YOUR INSTRUCTIONS:
Every record is to be returned as written, with no omissions.

Records drawn from a dataset:
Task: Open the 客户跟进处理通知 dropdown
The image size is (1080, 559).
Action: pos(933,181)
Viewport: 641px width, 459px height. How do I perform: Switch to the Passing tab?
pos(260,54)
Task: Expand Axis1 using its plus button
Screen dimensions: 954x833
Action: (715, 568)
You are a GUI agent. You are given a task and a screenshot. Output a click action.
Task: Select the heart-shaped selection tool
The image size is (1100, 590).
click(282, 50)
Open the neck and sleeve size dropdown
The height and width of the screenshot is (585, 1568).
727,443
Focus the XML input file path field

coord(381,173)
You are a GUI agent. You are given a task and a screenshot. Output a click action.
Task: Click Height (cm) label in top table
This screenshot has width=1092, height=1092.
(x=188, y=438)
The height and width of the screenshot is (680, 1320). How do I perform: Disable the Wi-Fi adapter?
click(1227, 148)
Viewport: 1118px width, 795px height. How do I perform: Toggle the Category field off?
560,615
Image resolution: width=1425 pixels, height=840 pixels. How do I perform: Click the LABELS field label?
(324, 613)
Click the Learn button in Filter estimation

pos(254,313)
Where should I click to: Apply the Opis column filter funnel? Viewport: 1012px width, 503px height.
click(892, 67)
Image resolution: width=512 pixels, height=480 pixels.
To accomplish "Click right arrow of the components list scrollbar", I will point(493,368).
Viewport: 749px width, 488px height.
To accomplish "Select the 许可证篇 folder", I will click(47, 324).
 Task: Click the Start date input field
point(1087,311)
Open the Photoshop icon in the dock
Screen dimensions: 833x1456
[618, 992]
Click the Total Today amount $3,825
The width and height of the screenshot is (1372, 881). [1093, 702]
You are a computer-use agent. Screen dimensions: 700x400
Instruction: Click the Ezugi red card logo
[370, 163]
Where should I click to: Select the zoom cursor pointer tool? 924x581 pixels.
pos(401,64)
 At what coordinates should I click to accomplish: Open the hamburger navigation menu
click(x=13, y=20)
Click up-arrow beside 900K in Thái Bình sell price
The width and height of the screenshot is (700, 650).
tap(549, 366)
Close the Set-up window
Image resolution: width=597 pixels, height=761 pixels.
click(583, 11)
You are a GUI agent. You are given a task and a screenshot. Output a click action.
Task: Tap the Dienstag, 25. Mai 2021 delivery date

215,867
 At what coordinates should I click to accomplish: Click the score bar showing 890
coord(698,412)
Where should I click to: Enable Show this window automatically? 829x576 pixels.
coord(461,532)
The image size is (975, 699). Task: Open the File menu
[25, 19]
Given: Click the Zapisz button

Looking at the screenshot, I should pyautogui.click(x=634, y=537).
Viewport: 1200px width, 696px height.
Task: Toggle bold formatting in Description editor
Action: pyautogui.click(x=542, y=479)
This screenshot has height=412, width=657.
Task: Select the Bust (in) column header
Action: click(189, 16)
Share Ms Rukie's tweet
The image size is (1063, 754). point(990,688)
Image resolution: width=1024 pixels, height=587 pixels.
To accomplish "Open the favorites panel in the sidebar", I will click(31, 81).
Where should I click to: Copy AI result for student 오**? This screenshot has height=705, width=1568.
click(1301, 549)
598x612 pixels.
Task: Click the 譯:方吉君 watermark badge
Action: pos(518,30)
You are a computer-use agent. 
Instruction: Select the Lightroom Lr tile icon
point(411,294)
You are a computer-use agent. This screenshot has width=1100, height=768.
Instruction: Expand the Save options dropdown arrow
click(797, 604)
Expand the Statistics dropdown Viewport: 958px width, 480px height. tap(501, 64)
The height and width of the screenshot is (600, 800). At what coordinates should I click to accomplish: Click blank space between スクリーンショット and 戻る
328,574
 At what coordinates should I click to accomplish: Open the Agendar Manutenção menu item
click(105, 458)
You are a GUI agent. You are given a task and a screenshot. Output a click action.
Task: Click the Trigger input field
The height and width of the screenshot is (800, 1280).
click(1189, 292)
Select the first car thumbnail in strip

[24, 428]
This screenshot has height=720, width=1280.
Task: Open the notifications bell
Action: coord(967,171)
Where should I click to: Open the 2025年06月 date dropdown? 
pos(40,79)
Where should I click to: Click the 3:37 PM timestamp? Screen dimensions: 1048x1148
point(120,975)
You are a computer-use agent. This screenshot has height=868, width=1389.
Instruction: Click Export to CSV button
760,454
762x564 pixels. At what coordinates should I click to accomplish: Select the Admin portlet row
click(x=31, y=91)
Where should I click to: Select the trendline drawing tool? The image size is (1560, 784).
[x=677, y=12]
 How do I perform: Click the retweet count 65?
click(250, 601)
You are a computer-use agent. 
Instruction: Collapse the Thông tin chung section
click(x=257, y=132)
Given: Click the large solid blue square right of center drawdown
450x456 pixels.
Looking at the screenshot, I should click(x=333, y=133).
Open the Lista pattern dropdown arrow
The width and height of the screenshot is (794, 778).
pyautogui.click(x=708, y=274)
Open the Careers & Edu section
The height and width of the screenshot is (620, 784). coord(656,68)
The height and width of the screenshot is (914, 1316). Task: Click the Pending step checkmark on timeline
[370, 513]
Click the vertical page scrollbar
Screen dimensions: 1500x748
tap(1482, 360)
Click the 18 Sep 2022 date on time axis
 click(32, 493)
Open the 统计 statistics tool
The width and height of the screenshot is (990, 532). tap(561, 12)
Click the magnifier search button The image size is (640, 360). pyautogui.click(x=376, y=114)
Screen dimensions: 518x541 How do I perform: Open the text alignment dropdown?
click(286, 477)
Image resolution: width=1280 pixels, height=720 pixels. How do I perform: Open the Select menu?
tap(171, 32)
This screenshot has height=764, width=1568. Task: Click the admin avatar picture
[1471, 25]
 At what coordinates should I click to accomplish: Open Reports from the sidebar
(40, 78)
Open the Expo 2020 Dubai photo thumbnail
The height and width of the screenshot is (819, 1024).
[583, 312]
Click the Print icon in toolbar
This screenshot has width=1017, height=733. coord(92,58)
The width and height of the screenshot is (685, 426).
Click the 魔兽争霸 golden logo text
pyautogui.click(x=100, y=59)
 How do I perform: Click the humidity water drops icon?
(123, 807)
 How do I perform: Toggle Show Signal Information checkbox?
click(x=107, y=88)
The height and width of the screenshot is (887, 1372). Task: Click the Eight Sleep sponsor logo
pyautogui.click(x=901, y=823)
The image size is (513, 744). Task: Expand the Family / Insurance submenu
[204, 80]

YOUR RESPONSE:
Task: Open the 客户跟进处理通知 dropdown
The image size is (1080, 559).
Action: pos(933,181)
Viewport: 641px width, 459px height. How do I perform: Switch to the Passing tab?
pos(260,54)
Task: Expand Axis1 using its plus button
Screen dimensions: 954x833
Action: (715, 568)
You are a GUI agent. You are given a task and a screenshot. Output a click action.
Task: Select the heart-shaped selection tool
The image size is (1100, 590).
click(282, 50)
Open the neck and sleeve size dropdown
The height and width of the screenshot is (585, 1568).
727,443
Focus the XML input file path field

coord(381,173)
You are a GUI agent. You are given a task and a screenshot. Output a click action.
Task: Click Height (cm) label in top table
This screenshot has width=1092, height=1092.
(x=188, y=438)
The height and width of the screenshot is (680, 1320). How do I perform: Disable the Wi-Fi adapter?
click(1227, 148)
Viewport: 1118px width, 795px height. How do I perform: Toggle the Category field off?
560,615
Image resolution: width=1425 pixels, height=840 pixels. How do I perform: Click the LABELS field label?
(324, 613)
Click the Learn button in Filter estimation

pos(254,313)
Where should I click to: Apply the Opis column filter funnel? Viewport: 1012px width, 503px height.
click(892, 67)
Image resolution: width=512 pixels, height=480 pixels.
To accomplish "Click right arrow of the components list scrollbar", I will point(493,368).
Viewport: 749px width, 488px height.
To accomplish "Select the 许可证篇 folder", I will click(47, 324).
 Task: Click the Start date input field
point(1087,311)
Open the Photoshop icon in the dock
Screen dimensions: 833x1456
[618, 992]
Click the Total Today amount $3,825
The width and height of the screenshot is (1372, 881). [1093, 702]
You are a computer-use agent. Screen dimensions: 700x400
Instruction: Click the Ezugi red card logo
[370, 163]
Where should I click to: Select the zoom cursor pointer tool? 924x581 pixels.
pos(401,64)
 At what coordinates should I click to accomplish: Open the hamburger navigation menu
click(x=13, y=20)
Click up-arrow beside 900K in Thái Bình sell price
The width and height of the screenshot is (700, 650).
tap(549, 366)
Close the Set-up window
Image resolution: width=597 pixels, height=761 pixels.
click(583, 11)
You are a GUI agent. You are given a task and a screenshot. Output a click action.
Task: Tap the Dienstag, 25. Mai 2021 delivery date

215,867
 At what coordinates should I click to accomplish: Click the score bar showing 890
coord(698,412)
Where should I click to: Enable Show this window automatically? 829x576 pixels.
coord(461,532)
The image size is (975, 699). Task: Open the File menu
[25, 19]
Given: Click the Zapisz button

Looking at the screenshot, I should pyautogui.click(x=634, y=537).
Viewport: 1200px width, 696px height.
Task: Toggle bold formatting in Description editor
Action: pyautogui.click(x=542, y=479)
This screenshot has height=412, width=657.
Task: Select the Bust (in) column header
Action: click(189, 16)
Share Ms Rukie's tweet
The image size is (1063, 754). point(990,688)
Image resolution: width=1024 pixels, height=587 pixels.
To accomplish "Open the favorites panel in the sidebar", I will click(31, 81).
Where should I click to: Copy AI result for student 오**? This screenshot has height=705, width=1568.
click(1301, 549)
598x612 pixels.
Task: Click the 譯:方吉君 watermark badge
Action: pos(518,30)
You are a computer-use agent. 
Instruction: Select the Lightroom Lr tile icon
point(411,294)
You are a computer-use agent. This screenshot has width=1100, height=768.
Instruction: Expand the Save options dropdown arrow
click(797, 604)
Expand the Statistics dropdown Viewport: 958px width, 480px height. tap(501, 64)
The height and width of the screenshot is (600, 800). At what coordinates should I click to accomplish: Click blank space between スクリーンショット and 戻る
328,574
 At what coordinates should I click to accomplish: Open the Agendar Manutenção menu item
click(105, 458)
You are a GUI agent. You are given a task and a screenshot. Output a click action.
Task: Click the Trigger input field
The height and width of the screenshot is (800, 1280).
click(1189, 292)
Select the first car thumbnail in strip

[24, 428]
This screenshot has height=720, width=1280.
Task: Open the notifications bell
Action: coord(967,171)
Where should I click to: Open the 2025年06月 date dropdown? 
pos(40,79)
Where should I click to: Click the 3:37 PM timestamp? Screen dimensions: 1048x1148
point(120,975)
You are a computer-use agent. This screenshot has height=868, width=1389.
Instruction: Click Export to CSV button
760,454
762x564 pixels. At what coordinates should I click to accomplish: Select the Admin portlet row
click(x=31, y=91)
Where should I click to: Select the trendline drawing tool? The image size is (1560, 784).
[x=677, y=12]
 How do I perform: Click the retweet count 65?
click(250, 601)
You are a computer-use agent. 
Instruction: Collapse the Thông tin chung section
click(x=257, y=132)
Given: Click the large solid blue square right of center drawdown
450x456 pixels.
Looking at the screenshot, I should click(x=333, y=133).
Open the Lista pattern dropdown arrow
The width and height of the screenshot is (794, 778).
pyautogui.click(x=708, y=274)
Open the Careers & Edu section
The height and width of the screenshot is (620, 784). coord(656,68)
The height and width of the screenshot is (914, 1316). Task: Click the Pending step checkmark on timeline
[370, 513]
Click the vertical page scrollbar
Screen dimensions: 1500x748
tap(1482, 360)
Click the 18 Sep 2022 date on time axis
 click(32, 493)
Open the 统计 statistics tool
The width and height of the screenshot is (990, 532). tap(561, 12)
Click the magnifier search button The image size is (640, 360). pyautogui.click(x=376, y=114)
Screen dimensions: 518x541 How do I perform: Open the text alignment dropdown?
click(286, 477)
Image resolution: width=1280 pixels, height=720 pixels. How do I perform: Open the Select menu?
tap(171, 32)
This screenshot has height=764, width=1568. Task: Click the admin avatar picture
[1471, 25]
 At what coordinates should I click to accomplish: Open Reports from the sidebar
(40, 78)
Open the Expo 2020 Dubai photo thumbnail
The height and width of the screenshot is (819, 1024).
[583, 312]
Click the Print icon in toolbar
This screenshot has width=1017, height=733. coord(92,58)
The width and height of the screenshot is (685, 426).
Click the 魔兽争霸 golden logo text
pyautogui.click(x=100, y=59)
 How do I perform: Click the humidity water drops icon?
(123, 807)
 How do I perform: Toggle Show Signal Information checkbox?
click(x=107, y=88)
The height and width of the screenshot is (887, 1372). Task: Click the Eight Sleep sponsor logo
pyautogui.click(x=901, y=823)
The image size is (513, 744). Task: Expand the Family / Insurance submenu
[204, 80]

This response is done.